Para instalar a Gem e ver o seu Motiro local, bastam dois comandos:
$ gem install motiro --include-dependencies $ motiro install <algum local no seu sistema>
Durante a execução do primeiro comando, será solicitado que você opte pela versão de algumas Gems. Selecione uma versão compatível com sua plataforma.
Com isso o Motiro será instalado no local indicado e você pode fazer tantas
cópias quanto necessárias simplesmente repetindo o comando
motiro install para locais diferentes.
Ao final do segundo comando, vai ser informado o número da porta local que o Motiro escolheu. Se abrir seu navegador em http://localhost:<porta>, você já poderá apreciar seu Motiro e criar páginas nele. Para ativar o repórter para coletar informação do seu repositório de código-fonte, continue na seção Fazendo ele trabalhar para você.

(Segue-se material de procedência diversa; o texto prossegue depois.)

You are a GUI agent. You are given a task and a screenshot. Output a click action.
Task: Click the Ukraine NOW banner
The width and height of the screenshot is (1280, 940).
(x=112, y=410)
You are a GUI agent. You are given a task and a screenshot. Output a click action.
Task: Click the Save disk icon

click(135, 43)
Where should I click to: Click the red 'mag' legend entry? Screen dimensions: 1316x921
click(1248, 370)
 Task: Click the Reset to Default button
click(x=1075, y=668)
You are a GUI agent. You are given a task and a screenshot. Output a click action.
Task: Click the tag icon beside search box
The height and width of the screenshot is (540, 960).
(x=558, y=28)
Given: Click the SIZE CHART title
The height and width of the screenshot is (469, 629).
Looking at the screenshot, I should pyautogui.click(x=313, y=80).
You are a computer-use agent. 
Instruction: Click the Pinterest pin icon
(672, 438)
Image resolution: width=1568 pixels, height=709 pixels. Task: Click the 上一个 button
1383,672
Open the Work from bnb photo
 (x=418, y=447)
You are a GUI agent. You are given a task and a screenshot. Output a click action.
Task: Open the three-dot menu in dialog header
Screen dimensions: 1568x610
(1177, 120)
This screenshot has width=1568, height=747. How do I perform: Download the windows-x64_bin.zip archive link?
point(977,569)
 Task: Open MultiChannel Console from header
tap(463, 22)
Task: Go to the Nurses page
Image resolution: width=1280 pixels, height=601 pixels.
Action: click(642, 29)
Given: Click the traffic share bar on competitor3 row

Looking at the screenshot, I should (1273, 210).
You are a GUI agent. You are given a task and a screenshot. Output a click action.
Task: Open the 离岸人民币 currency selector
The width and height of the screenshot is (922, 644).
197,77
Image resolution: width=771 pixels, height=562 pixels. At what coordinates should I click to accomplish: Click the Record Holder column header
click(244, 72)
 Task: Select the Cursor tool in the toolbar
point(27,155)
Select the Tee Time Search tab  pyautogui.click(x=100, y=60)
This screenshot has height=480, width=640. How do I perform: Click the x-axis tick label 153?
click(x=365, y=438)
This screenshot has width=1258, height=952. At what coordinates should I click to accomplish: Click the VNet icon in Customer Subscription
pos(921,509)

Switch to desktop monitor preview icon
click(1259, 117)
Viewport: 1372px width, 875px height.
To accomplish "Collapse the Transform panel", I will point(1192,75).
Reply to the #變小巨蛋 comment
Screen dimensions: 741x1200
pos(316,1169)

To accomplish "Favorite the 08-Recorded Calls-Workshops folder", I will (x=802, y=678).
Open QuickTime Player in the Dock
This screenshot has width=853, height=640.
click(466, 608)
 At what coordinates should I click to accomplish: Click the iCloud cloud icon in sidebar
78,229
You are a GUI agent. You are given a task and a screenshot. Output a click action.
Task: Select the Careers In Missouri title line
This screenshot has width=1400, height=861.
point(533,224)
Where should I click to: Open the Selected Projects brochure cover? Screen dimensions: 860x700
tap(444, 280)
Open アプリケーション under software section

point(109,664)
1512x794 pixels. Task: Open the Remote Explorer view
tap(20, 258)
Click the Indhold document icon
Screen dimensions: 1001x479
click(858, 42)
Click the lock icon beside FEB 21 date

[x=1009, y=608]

Depois de se certificar de ter todos os pré-requisitos, o próximo passo para instalar a partir de um tarball é baixar o arquivo. Depois que estiver com seu pacote arquivado em mãos, escolha um local apropriado no seu sistema de arquivos e desempacote o Motiro.
Para finalmente ver seu Motiro funcionando e conseguir editar algumas páginas, basta executar uma linha de comando:
$ ruby script/server
Isto vai iniciar um servidor web na porta 3000. Daí para a frente só é preciso apontar seu navegador preferido para http://localhost:3000 e apreciar sua instalação. Depois de testar se tudo está funcionando, você muito provavelmente vai querer que o Motiro comece a mostrar as notícias do repositório de código do seu projeto.
O Motiro sai da caixa pré-configurado para seu próprio desenvolvimento porque nós o usamos para acompanhar nosso próprio progresso. De verdade.
Isto pode ser satisfatório se você estiver interessado em nos ver trabalhar. Porém a maioria das pessoas quer acompanhar seu próprio projeto, sua própria equipe.
Para personalizar o Motiro para suas necessidades, é preciso editar o
arquivo de configuração config/motiro.yml. Por exemplo, suponha que
queiramos estar antenados no desenvolvimento do framework Ruby on Rails.
Podemos instruir o Motiro a olhar para o repositório Subversion
deles com a mudança da linha 'repo' para:
repo: http://dev.rubyonrails.org/svn/rails
Tudo que você precisa fazer é substituir o endereço do repositório do Motiro pelo seu.
O Motiro usa um daemon independente que deve rodar em segundo plano para
atualizar as informações do repositório de controle de versão. Para iniciar e
interromper o daemon, pode ser usado o script script/ticker.
Para iniciar o agendador, tente ir para onde você instalou o Motiro e dizer:
$ ruby script/ticker start
De maneira análoga, para interrompê-lo, você faz:
$ ruby script/ticker stop
Em plataformas Windows, é melhor tentar iniciar o agendador com
$ ruby script/ticker run
e interrompe-lo apertando Ctrl-C.
Após alguns minutos o repórter terá acabado de executar seu trabalho e as últimas revisões de código já estarão disponíveis no seu Motiro.
Os processos de instalação descritos acima deverão usar um de dois servidores web em Ruby (ou WebRick ou Mongrel, dependendo do seu sistema). Também é possível rodar o Motiro com outros servidores web. Para usar o Apache, por exemplo, consulte a página rodando sob Apache.
A instalação padrão usa o SQLite série 3.x, mas teoricamente é possível usar qualquer base de dados suportada por Rails. Caso queira usar MySQL, dê uma olhada na página Usando MySQL como base de dados.
Estas instruções de instalação devem funcionar para boa parte dos casos. Se você for agraciado com uma mensagem de erro em alguma destas etapas, não é preciso se desesperar. Nesta página há soluções para algumas pegadinhas comuns que costumam nos enganar.
Se não conseguir achar uma solução para o seu problema aqui neste site, sempre há a lista de discussão.